We were in awe of the level of fitness required to do this with apparent ease. Maybe our hill was not enough of a challenge for speedskating training purposes, because we never saw this rare sight again.

Khaki Cavalcade

One afternoon we were travelling back down the lane when we met a fleet of authentic Jeep-style vehicles coming our way. We guessed a group of khaki-coloured vehicle enthusiasts was on a Mallorca trip as we saw them again a few days later in another part of the island.

You just never know what you may encounter on a rural lane in Mallorca.

©Jan Edwards 2022

How to Stop Painting Mallorcan Shutters

Persianas are the slatted shutters gracing the windows (and sometimes doors) of most traditional houses in Mallorca. They do an excellent job of shading the interior from the hot summer sun. If the windows are open (most open inwards here), the slats allow air into the house.

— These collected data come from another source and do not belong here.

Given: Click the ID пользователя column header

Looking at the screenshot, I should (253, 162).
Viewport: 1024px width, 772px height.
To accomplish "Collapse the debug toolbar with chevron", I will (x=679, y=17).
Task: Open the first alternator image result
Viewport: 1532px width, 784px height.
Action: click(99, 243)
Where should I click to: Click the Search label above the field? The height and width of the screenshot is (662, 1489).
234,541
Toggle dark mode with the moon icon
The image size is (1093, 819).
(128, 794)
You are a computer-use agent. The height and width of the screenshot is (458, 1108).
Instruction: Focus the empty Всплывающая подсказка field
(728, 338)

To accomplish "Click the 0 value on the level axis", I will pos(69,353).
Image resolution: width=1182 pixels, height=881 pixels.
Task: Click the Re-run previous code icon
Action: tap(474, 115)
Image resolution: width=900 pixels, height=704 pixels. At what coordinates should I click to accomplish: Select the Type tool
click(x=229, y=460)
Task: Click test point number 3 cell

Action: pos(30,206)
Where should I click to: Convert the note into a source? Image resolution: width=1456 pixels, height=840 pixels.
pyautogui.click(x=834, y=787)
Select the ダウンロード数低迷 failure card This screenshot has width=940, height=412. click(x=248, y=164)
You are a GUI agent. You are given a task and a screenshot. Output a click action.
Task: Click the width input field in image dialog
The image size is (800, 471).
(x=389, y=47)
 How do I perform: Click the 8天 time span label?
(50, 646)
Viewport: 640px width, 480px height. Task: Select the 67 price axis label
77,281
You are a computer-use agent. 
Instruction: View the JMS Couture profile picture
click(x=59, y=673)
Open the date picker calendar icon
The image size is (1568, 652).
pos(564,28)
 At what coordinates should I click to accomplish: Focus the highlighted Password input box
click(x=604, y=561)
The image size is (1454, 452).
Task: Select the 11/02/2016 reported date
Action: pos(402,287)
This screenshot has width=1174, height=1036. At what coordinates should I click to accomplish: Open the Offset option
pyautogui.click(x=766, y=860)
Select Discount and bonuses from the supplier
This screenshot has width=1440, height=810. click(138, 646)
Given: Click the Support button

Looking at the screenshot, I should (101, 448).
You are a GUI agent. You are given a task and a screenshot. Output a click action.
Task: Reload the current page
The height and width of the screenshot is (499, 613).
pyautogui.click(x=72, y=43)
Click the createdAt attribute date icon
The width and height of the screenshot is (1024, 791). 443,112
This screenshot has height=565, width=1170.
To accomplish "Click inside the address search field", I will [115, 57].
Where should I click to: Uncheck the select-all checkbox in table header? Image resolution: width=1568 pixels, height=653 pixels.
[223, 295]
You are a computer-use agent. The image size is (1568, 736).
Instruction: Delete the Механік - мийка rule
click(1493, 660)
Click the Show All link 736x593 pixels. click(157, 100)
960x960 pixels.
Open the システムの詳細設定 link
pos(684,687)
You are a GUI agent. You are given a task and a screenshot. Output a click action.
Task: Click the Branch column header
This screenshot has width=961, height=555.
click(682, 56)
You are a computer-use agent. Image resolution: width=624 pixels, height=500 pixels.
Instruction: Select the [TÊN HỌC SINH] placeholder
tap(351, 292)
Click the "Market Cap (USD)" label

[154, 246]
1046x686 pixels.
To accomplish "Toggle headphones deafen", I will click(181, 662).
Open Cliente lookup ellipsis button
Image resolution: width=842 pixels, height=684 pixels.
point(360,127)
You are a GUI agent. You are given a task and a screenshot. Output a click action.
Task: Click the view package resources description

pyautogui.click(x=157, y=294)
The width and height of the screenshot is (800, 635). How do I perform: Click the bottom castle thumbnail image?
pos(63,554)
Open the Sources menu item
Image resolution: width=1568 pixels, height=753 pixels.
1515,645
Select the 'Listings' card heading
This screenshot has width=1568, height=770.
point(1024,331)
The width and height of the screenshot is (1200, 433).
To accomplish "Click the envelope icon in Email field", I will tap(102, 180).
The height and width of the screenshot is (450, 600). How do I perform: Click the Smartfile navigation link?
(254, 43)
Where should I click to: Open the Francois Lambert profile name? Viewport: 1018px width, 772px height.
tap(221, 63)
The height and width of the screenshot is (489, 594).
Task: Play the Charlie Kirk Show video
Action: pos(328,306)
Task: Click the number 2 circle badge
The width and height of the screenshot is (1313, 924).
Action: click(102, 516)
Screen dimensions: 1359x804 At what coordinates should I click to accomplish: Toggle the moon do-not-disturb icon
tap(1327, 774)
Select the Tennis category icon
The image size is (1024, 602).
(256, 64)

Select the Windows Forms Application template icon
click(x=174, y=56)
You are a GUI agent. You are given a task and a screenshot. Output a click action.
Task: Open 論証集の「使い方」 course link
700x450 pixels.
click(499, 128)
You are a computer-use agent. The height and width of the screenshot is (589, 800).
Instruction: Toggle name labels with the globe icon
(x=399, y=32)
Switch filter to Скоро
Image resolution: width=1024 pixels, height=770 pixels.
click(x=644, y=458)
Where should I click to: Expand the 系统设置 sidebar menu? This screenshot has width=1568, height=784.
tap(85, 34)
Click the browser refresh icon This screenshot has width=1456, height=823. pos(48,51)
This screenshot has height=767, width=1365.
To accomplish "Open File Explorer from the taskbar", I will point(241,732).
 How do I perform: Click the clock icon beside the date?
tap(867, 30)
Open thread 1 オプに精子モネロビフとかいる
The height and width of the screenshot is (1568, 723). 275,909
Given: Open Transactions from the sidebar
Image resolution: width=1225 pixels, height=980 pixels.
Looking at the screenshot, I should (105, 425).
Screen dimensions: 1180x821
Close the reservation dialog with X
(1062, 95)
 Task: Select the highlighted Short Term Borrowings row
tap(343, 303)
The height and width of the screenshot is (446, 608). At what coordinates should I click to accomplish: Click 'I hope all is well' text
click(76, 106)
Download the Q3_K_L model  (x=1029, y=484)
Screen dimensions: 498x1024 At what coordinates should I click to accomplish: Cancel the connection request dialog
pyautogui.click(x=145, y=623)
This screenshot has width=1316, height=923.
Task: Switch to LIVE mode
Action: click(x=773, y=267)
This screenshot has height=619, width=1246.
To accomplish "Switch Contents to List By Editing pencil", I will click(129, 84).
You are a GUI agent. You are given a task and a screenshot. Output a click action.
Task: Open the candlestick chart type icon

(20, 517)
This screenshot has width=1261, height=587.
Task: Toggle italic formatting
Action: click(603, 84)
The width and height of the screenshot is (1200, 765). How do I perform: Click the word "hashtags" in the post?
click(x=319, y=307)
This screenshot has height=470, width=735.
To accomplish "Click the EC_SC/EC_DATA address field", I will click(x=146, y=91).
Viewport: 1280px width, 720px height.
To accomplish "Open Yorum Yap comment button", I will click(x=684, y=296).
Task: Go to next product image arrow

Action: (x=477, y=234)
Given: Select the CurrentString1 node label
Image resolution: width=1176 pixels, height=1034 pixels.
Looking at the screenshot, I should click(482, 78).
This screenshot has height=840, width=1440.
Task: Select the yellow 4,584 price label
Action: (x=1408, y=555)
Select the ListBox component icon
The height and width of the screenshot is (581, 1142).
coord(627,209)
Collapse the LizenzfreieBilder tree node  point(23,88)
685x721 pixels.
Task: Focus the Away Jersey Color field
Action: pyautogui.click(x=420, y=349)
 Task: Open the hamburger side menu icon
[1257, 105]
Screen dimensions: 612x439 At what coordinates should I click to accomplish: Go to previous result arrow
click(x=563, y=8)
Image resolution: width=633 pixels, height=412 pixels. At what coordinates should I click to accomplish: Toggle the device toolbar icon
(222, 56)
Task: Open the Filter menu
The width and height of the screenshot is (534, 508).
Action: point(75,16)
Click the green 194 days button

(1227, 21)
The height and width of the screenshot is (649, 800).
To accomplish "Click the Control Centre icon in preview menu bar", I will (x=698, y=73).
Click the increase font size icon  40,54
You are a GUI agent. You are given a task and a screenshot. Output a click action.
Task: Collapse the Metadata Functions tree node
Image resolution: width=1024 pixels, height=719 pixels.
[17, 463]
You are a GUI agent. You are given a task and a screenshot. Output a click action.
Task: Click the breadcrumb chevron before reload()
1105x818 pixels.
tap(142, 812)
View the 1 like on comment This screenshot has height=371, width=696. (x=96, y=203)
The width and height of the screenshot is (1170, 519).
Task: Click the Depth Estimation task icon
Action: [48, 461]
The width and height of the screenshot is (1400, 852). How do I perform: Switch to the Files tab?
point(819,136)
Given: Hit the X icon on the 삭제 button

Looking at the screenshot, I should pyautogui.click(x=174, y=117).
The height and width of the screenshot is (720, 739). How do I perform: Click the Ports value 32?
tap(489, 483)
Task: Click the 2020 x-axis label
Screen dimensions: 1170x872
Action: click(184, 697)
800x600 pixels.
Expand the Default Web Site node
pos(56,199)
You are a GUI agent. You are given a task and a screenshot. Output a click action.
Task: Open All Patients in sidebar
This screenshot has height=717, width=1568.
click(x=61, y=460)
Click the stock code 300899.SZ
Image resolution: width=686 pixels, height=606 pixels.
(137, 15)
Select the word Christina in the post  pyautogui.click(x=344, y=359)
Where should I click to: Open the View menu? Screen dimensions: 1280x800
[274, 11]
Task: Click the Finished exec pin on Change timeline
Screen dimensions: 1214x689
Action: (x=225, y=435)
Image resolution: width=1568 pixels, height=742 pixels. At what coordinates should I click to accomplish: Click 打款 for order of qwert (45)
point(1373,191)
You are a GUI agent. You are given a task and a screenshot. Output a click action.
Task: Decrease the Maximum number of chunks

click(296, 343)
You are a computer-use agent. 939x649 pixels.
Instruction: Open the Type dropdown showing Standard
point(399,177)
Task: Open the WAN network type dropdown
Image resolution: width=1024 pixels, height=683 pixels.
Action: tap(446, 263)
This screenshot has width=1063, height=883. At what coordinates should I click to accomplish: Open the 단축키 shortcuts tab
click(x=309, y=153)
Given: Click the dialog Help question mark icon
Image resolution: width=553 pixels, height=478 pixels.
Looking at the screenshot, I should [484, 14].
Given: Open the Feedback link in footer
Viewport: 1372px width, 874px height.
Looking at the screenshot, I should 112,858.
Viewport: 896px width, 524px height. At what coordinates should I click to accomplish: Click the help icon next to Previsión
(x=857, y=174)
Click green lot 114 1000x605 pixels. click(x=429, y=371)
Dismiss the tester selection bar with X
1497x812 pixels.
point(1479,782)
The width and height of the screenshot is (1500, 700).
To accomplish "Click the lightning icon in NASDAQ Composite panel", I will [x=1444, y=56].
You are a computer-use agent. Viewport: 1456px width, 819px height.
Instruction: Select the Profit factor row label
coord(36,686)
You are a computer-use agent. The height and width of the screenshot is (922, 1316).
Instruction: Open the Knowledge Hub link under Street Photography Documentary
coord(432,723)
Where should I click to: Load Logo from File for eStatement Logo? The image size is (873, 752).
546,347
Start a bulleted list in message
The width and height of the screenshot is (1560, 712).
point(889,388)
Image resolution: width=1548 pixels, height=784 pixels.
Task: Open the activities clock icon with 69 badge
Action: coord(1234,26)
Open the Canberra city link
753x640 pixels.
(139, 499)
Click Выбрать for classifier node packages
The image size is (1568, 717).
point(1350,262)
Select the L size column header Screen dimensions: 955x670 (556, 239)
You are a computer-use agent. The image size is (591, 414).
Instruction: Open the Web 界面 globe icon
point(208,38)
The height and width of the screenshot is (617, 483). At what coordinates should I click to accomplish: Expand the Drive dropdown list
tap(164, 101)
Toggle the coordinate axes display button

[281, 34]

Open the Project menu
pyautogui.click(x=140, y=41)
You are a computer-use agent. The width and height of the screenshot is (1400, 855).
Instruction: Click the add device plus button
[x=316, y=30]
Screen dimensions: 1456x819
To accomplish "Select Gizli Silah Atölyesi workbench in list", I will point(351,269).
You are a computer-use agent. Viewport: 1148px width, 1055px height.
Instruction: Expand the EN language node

The old … minus a few slats

Visit any town or village in Mallorca and you could think many of the properties are uninhabited. People mostly leave their shutters closed on the street-facing side of their homes for privacy. Walk past though and you may smell drifting aromas of cooking and hear animated conversation or one of those melodramatic Spanish soaps blasting from the TV within.

On very wet days – believe me, we’ve had a lot of those this November – we leave our persianas closed. This protects our old doors and window frames from the worst of the rain. On these days, we feel like moles living without natural light. So it’s a relief after the rain to open the shutters and emerge blinking into the daylight.

Painting … with Treacle?

Persianas are usually made of painted or varnished wood; brown and green are probably the most popular paint colours in rural properties, blending with the natural environment. But the extremes of summer heat and winter damp (it’s not shorts and T’s year-round in Mallorca) take their toll. And that means periodic maintenance.

It didn’t take too much paintbrush-wielding for us to decide there had to be a better way. We painted ours in warm weather and the brown paint soon resembled treacle. More of it stayed on our brushes than was transferred to the prepared shutters. My clagged-up brush head was almost the size of my own head by the time I’d finished the shutter I was working on.

A Worthwhile Investment

Our alternative came in the form of aluminium shutters. The shutters at the front of our house are subject to the most sun damage. Some of the slats were loose or had already fallen out, so time was of the essence. We replaced those first, opting for brown, wood-effect aluminium shutters from Can Tovell in Manacor.

Replacing the rest of the old wooden shutters has been on a need-to-do-it-before-they-fall-apart basis. The price of aluminium has soared, which means the price of shutters has too. Sadly, not our income. Becoming a published author has not changed my life financially! Or any other way, except that there’s one more book to dust on the shelf.

We had two more sets of French window shutters replaced in the summer and any day now the last two wooden ones will be consigned to history. Shutter-painting is a thing of the past. Sadly painting ceilings isn’t …

©Jan Edwards 2021

Summer Heat in Spring on Mallorca

Boats in Porto Cristo at sunset.

Porto Cristo sunset on May 11, 2015

Spring on rural Mallorca this year has rapidly become summer. We’re reminded that it’s actually still only spring by the singing of the nightingales in the valley throughout the night. Spain – including the Balearic Islands – is experiencing temperatures more common in July and, on the Spanish mainland, it’s set to sizzle up to 40 degrees Celsius by Thursday – when temperatures will be around 15 degrees higher than average for the time of year. Phew.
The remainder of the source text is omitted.